Dall’analisi delle varie tipologie di disabilità emerge che la maggioranza delle 96mila donne disabili, circa 52 mila, pari al 53,6% del totale, hanno limitazioni di natura motoria che possono riguardare gli arti inferiori o superiori ovvero la colonna vertebrale. Circa 10mila donne, pari al 10,5% del totale, hanno disabilità di natura psico-sensoriale, costituite prevalentemente da limitazioni nel sentire (ipoacusia o sordità), nel vedere (ipovedenti o ciechi), nel parlare o da problemi di natura psichica o mentale. Le disabilità di natura cardio-respiratoria sono poco più di 4.600, che corrispondono al 4,8% del totale.

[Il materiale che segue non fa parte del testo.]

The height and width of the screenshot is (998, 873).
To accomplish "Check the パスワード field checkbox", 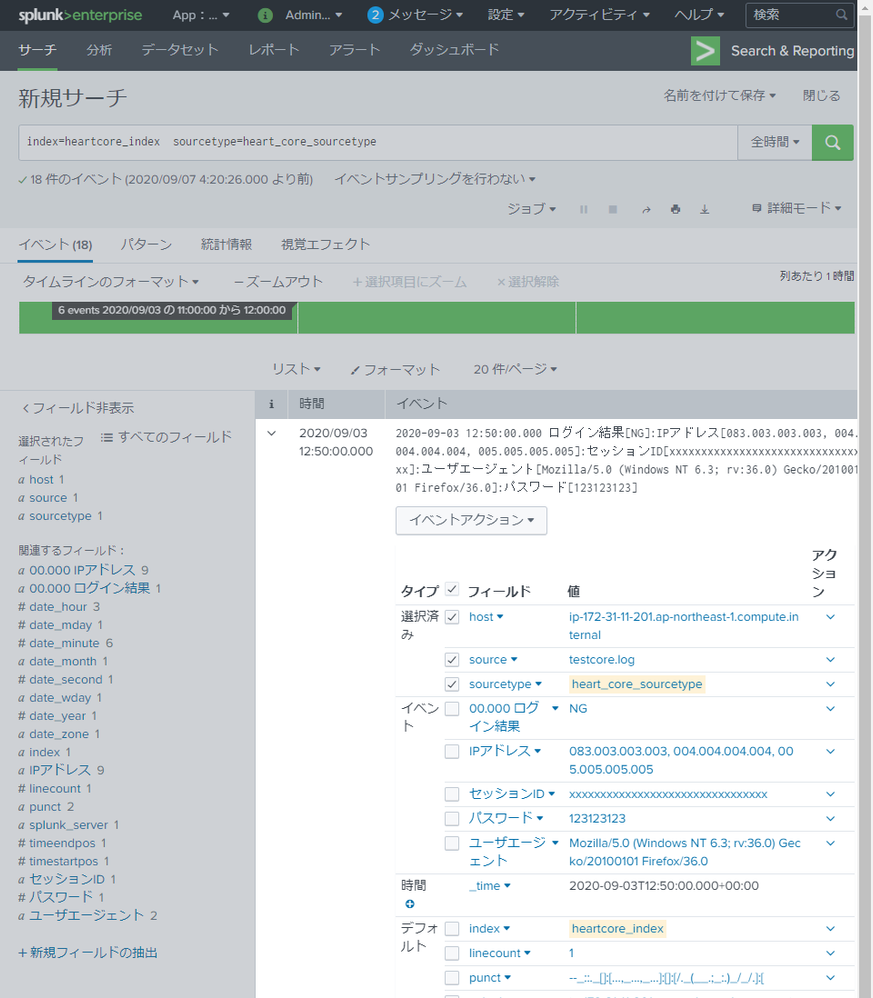I will click(452, 818).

Il restante 31,1%, circa 30 mila donne disabili, rientra invece nella categoria denominata ‘altre e indeterminate’, dove sono comprese tutte le varie tipologie di menomazione. Se si analizza la distribuzione per classi di età, si riscontra una fortissima prevalenza di donne disabili anziane: circa 66 mila hanno un età superiore ai 64 anni per una percentuale pari al 68% del totale; molto numerosa anche la classe di età compresa tra i 50 e i 64 anni che conta circa 21 mila donne disabili ed una percentuale del 22%. In pratica, più di 2 donne disabili su 3 hanno almeno 65 anni e il 90% è ultracinquantenne.

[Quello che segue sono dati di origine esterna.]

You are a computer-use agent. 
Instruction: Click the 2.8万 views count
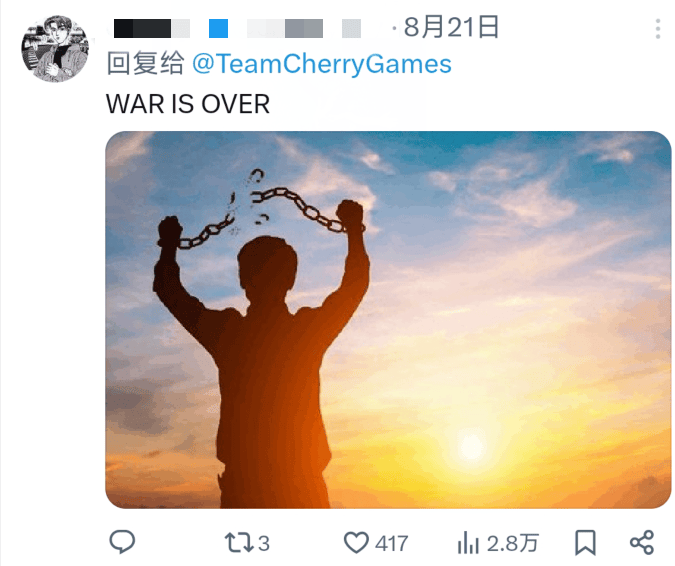click(513, 543)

Sul piano territoriale le donne disabili risultano distribuite in misura poco uniforme tra le grandi aree geografiche del Paese, con una decisa prevalenza nel Mezzogiorno (28,2% del totale nazionale) e al Centro (27,5%); sensibilmente più ridotta, invece, la presenza al Nord (22,8% nel Nord-Est e 21,4% nel Nord-Ovest).